Your instructions —
Look through the material below and copy every line containing the word "Task".

Given information —
= = =

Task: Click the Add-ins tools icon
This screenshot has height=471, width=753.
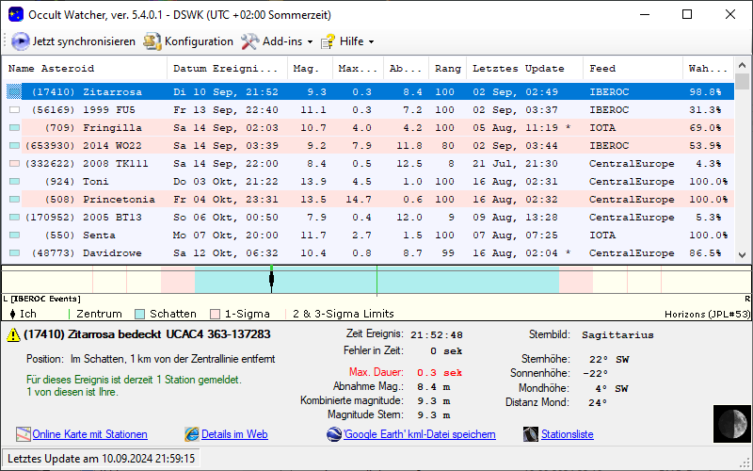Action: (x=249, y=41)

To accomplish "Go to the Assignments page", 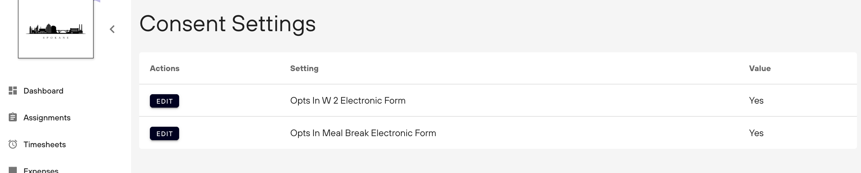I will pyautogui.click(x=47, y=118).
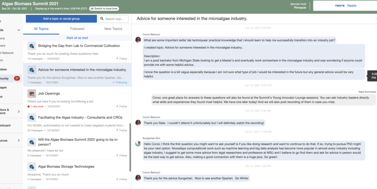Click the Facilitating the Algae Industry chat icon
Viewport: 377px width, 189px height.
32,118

= = =

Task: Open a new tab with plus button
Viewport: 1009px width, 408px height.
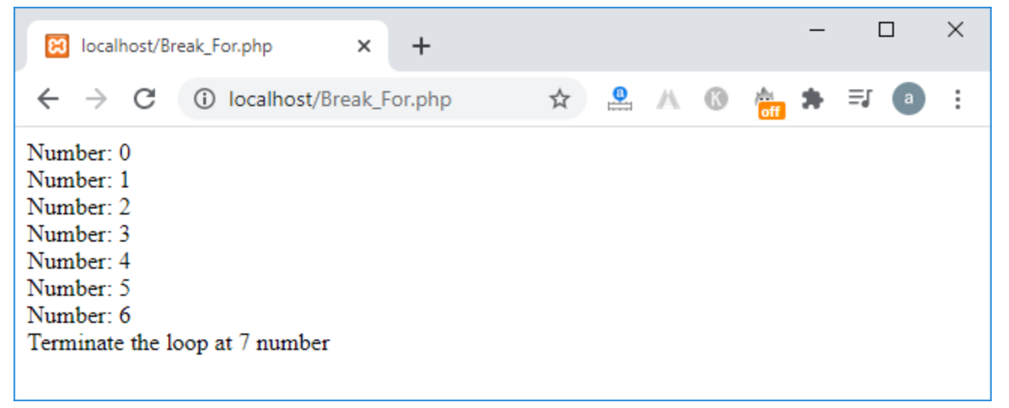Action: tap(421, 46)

= = =

Exercise solution —
Task: Click the Add-ins tools icon
Task: Open a new tab with plus button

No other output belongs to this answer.